■ Instructions to follow
Reproduce verbatim the portion of the entries that begins with the line containing "The width and height of the screenshot is (1014, 522)." and continues through the final line of the entries.

■ Data in this exercise
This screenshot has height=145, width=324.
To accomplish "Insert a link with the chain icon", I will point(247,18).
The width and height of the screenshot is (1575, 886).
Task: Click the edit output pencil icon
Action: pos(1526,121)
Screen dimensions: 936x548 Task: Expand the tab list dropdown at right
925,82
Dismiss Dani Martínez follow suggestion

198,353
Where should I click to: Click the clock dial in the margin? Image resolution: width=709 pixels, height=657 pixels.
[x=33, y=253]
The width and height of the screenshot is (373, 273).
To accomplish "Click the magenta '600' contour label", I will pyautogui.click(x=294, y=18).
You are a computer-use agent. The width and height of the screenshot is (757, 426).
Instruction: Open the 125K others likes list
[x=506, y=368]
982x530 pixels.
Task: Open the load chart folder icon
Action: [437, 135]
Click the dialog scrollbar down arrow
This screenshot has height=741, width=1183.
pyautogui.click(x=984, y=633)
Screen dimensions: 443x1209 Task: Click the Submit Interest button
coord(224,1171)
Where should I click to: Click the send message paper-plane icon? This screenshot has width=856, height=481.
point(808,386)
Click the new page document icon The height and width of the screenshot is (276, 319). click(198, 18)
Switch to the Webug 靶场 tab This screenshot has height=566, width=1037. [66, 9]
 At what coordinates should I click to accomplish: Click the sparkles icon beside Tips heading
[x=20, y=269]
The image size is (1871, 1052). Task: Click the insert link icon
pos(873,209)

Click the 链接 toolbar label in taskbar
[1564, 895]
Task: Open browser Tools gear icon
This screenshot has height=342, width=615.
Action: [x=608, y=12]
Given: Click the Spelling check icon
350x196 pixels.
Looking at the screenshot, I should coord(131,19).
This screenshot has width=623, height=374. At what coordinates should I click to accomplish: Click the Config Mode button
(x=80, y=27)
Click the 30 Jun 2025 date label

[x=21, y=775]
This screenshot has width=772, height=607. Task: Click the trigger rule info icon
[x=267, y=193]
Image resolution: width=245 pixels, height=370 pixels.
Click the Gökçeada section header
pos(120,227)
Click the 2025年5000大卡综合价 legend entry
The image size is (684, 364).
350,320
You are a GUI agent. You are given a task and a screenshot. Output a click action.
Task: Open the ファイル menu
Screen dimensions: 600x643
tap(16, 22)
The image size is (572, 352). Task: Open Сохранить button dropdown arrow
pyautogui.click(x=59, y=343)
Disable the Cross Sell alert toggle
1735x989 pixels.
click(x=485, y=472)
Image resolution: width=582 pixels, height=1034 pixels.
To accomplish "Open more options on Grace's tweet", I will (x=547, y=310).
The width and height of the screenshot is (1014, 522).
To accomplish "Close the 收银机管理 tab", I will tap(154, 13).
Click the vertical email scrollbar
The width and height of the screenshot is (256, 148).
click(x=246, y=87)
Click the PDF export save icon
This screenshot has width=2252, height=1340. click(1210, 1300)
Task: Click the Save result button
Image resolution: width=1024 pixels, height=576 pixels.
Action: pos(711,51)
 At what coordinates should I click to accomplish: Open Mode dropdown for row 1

■ The output
The width and height of the screenshot is (1014, 522).
To accomplish "Close the 收银机管理 tab", I will tap(154, 13).
Click the vertical email scrollbar
The width and height of the screenshot is (256, 148).
click(x=246, y=87)
Click the PDF export save icon
This screenshot has width=2252, height=1340. click(1210, 1300)
Task: Click the Save result button
Image resolution: width=1024 pixels, height=576 pixels.
Action: pos(711,51)
 At what coordinates should I click to accomplish: Open Mode dropdown for row 1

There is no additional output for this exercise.